Finke hasn’t written in a while, due to legal battles with a former employer. The New York Times, however, reported Friday that Finke is currently in talks with Politico to write a political column.

Finke rose to fame as an aggressive reporter and as the founder of Deadline Hollywood. She sold the website in 2009 for several million dollars to billionaire Jay Penske.

Their relationship crumbled soon after and the result was Finke leaving Deadline in 2013, supposedly forbidden by a non-compete clause in her contract with Penske from reporting on the entertainment industry elsewhere.

Finke tried, though. She started up NikkiFinke.com where she broke a few sporadic stories, including the one that so angered Pascal, before swiping it blank just a few months later, reportedly after a settlement with Penske.

“I’d take it [the report on Finke partnering with Politico] with a grain of salt,” said one veteran media and entertainment reporter who has competed with Finke for scoops in the past. He spoke on condition of anonymity, as he wasn’t authorized by his current editors to talk to news media about the subject at hand.

The reporter said he suspects Finke is itching to get back into reporting but that her reputation as a difficult person to work with doesn’t seem to lend itself to working at Politico, a place where reporters work at breakneck speed and adhere to a tight, top-down hierarchy.

Rafat Ali, a business journalist and entrepreneur in New York, tweeted a similar sentiment about the report on Finke’s supposed Politico negotiations. “Politico will regret this, guaranteed,” he wrote. Ali declined, however, to elaborate on the missive when approached by the Examiner.

Finke has said in the past she makes for a miserable employee.

“I don’t want a boss. I love being my own boss,” she recalled telling Penske before he bought out Deadline Hollywood, according to entertainment website Vulture. She also said she told him she’d be “the worst employee you’ll ever have.”

Finke does, however, have a history in news outside of her entertainment industry reporting. She once worked for the Associated Press and Newsweek covering American politics and some foreign affairs.

“Nikki Finke, political reporter? It’s happened before,” wrote the Washington Post in September.

But Finke’s journalistic style — a gleeful mix of intimidation and harsh criticism of both her writing subjects and her competitors — would be at least sort of new for D.C.’s politics and media pros, who largely rest comfortably and politely among each other.

“I know waterboarding is supposed to be awful but having Nikki call you on the phone is probably the same thing,” said the veteran media and entertainment reporter.

“Should they [D.C.’s political class] be quaking in their boots? She’s still a good reporter but I just wonder how she would be with starting all over again.” He said. “I think it’s a whole different world in Washington: bigger competition and I dare say more furious. I think a lot of her antics would not work there.”

Betsy Rothstein, a politics and media gossip blogger for the Daily Caller, said she would welcome Finke’s presence in D.C., though the two have sniped at each other in the past.

“Nikki Finke was furious with me because I once referred to her as a ‘gossip guru,’ which some might consider high praise, which is how I meant it,” Rothstein told the Examiner. “She called me an ‘a—–e’ for that.

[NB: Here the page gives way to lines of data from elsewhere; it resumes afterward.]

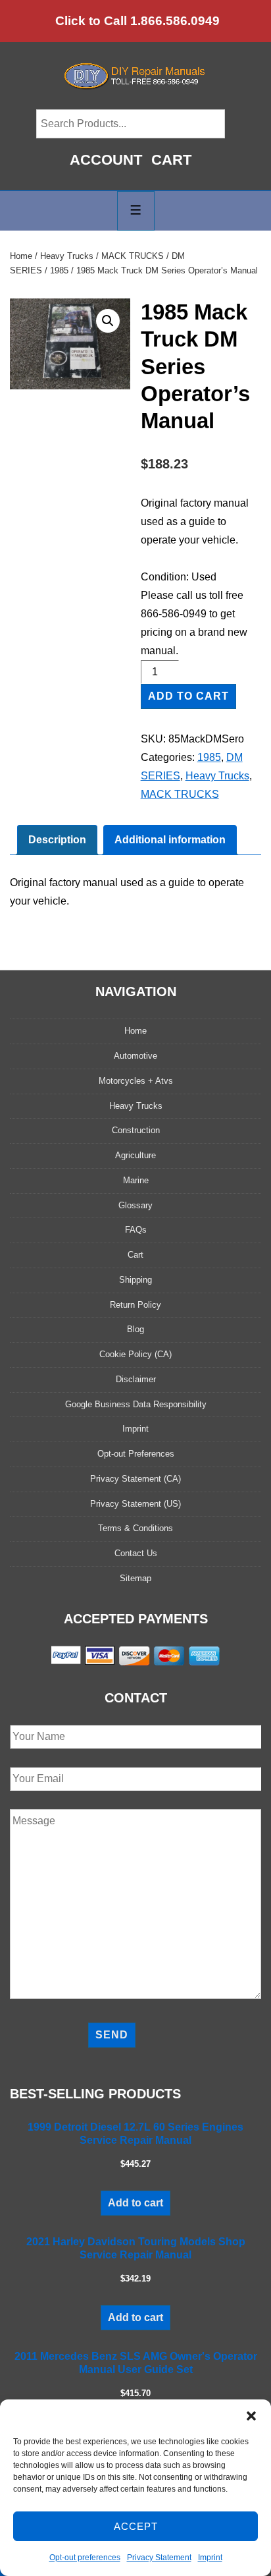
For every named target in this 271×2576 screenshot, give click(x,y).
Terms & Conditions (135, 1528)
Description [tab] (57, 839)
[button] (251, 2415)
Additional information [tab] (170, 839)
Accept (136, 2526)
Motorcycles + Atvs (136, 1081)
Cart (171, 160)
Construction (136, 1130)
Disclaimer (136, 1379)
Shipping (135, 1280)
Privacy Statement (159, 2557)
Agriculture (135, 1155)
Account (106, 160)
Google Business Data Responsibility (136, 1404)
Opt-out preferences (84, 2557)
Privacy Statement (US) (135, 1504)
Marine (136, 1180)
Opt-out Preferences (135, 1454)
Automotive (135, 1056)
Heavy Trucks (66, 256)
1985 (59, 270)
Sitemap (135, 1578)
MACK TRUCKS (132, 256)
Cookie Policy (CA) (135, 1354)
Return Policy (135, 1305)
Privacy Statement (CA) (135, 1479)
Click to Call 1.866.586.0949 (137, 21)
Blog (135, 1329)
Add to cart (188, 696)
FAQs (136, 1230)
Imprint (210, 2557)
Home (21, 256)
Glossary (135, 1205)
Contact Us (135, 1553)
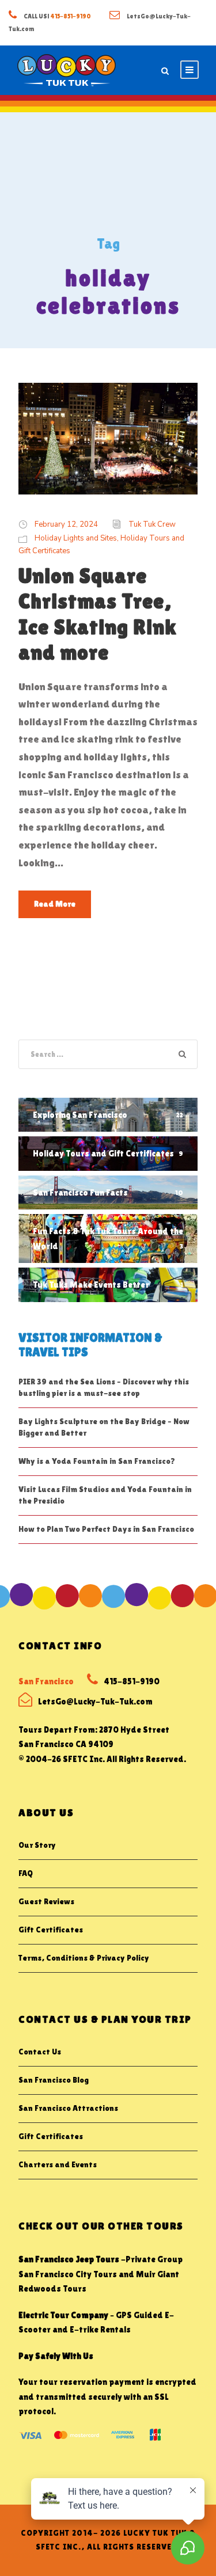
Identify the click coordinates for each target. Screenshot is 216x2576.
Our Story (37, 1845)
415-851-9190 (71, 16)
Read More (54, 903)
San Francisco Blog (53, 2079)
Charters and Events (57, 2164)
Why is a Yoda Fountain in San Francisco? (96, 1461)
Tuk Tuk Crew (152, 524)
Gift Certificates (50, 1929)
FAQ (25, 1873)
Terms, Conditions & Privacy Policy (83, 1957)
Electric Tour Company (63, 2315)
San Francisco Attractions (68, 2108)
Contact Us (39, 2051)
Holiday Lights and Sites (76, 538)
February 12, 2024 (66, 524)
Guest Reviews (46, 1901)
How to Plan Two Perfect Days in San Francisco (106, 1529)
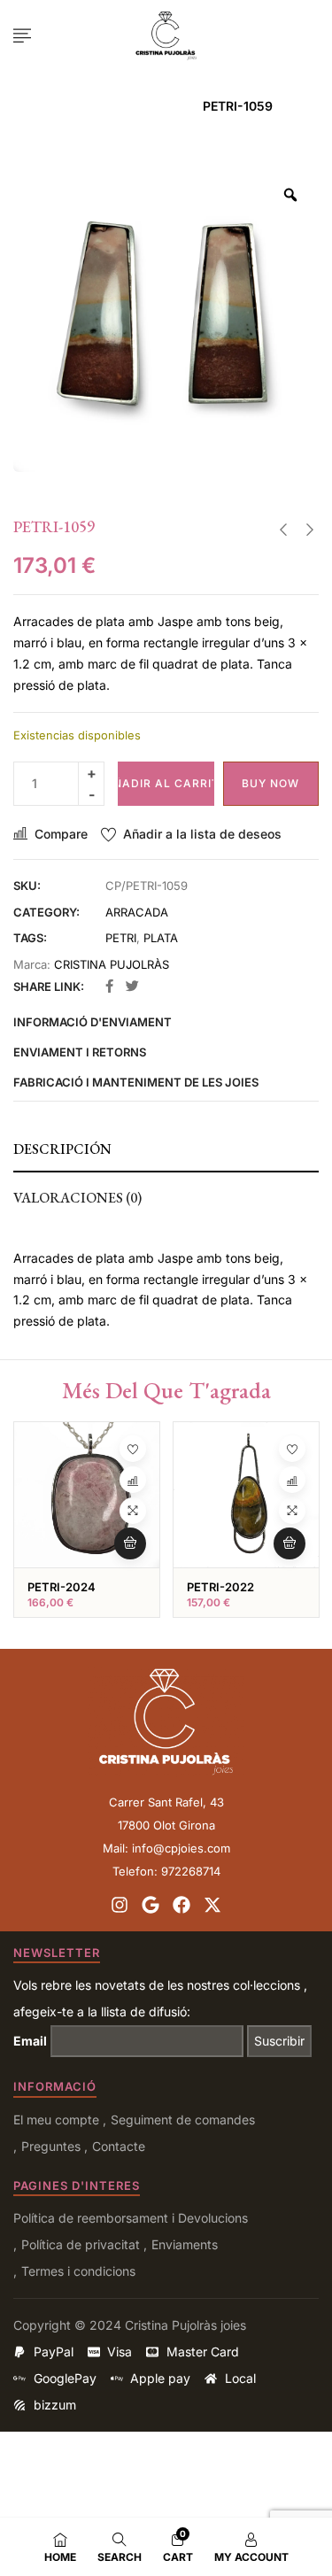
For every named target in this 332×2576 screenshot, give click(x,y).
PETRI (120, 938)
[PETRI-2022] (246, 1494)
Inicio (76, 105)
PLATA (160, 938)
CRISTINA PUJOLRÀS (111, 964)
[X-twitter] (212, 1905)
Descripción (62, 1149)
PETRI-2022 (220, 1587)
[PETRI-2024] (86, 1494)
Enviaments (184, 2244)
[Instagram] (119, 1905)
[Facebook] (181, 1905)
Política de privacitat (80, 2244)
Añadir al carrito (165, 783)
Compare (61, 833)
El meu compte (56, 2119)
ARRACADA (147, 105)
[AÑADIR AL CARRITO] (130, 1543)
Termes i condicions (78, 2270)
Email (30, 2040)
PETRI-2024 (61, 1587)
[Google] (150, 1905)
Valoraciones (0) (77, 1197)
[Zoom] (290, 195)
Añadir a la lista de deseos (202, 833)
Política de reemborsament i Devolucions (130, 2217)
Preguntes (51, 2146)
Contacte (118, 2146)
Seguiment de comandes (183, 2119)
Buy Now (270, 783)
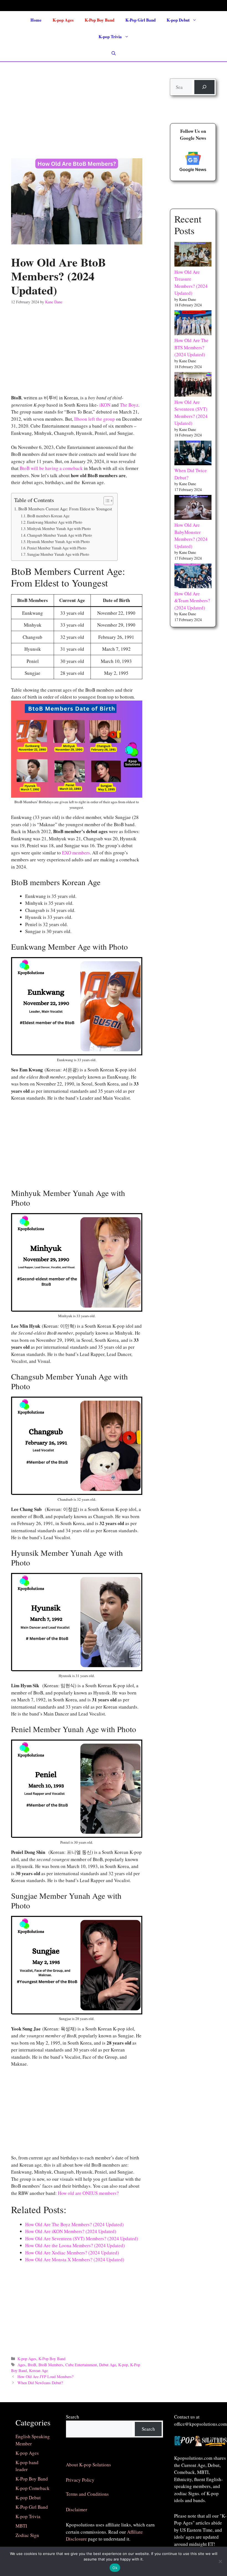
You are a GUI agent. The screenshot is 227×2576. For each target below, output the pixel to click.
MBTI (21, 2526)
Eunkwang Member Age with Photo (54, 522)
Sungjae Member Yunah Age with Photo (58, 554)
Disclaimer (76, 2509)
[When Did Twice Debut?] (192, 454)
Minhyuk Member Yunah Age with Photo (59, 528)
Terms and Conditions (87, 2494)
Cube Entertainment (81, 2364)
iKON (104, 405)
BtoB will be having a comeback (51, 468)
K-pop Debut (178, 20)
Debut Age (107, 2364)
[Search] (204, 87)
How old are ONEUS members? (88, 2193)
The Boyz (129, 405)
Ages (21, 2364)
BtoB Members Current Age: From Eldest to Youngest (65, 508)
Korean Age (38, 2370)
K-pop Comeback (33, 2488)
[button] (113, 53)
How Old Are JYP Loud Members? (45, 2376)
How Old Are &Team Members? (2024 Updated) (192, 600)
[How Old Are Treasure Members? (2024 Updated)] (192, 255)
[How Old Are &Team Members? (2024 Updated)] (192, 577)
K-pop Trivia (110, 36)
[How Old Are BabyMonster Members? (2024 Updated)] (192, 508)
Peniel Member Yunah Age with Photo (56, 548)
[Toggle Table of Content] (105, 500)
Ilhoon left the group (95, 419)
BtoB (32, 2364)
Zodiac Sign (27, 2535)
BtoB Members (50, 2364)
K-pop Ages (63, 20)
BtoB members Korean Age (48, 515)
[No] (220, 2561)
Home (36, 20)
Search (72, 2417)
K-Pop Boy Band (99, 20)
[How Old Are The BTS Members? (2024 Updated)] (192, 323)
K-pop (123, 2364)
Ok (114, 2567)
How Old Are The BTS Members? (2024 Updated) (191, 347)
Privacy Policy (80, 2480)
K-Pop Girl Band (140, 20)
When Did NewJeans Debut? (40, 2382)
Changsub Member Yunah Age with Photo (59, 535)
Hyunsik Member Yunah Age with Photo (58, 541)
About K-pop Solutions (88, 2464)
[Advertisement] (76, 106)
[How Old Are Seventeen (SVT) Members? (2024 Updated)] (192, 385)
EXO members (76, 852)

Being called that by her was a moment of great pride for me. I think she’d be incredibly jarring and insulting for Washington and I’d welcome that with open arms.”

Others also celebrated the possibility of a political Finke column.

“This could kind of great, to be honest,” tweeted Laura Olin, a Democratic communications specialist who worked on digital strategy for President Obama’s 2012 re-election campaign.

“Nikki Finke moving to Politico is the most logical media movie I’ve heard all year,” Eric Geller, an editor for digital news site the Daily Dot, wrote on Twitter.

Then there’s Finke. She declined to comment on the record for this story.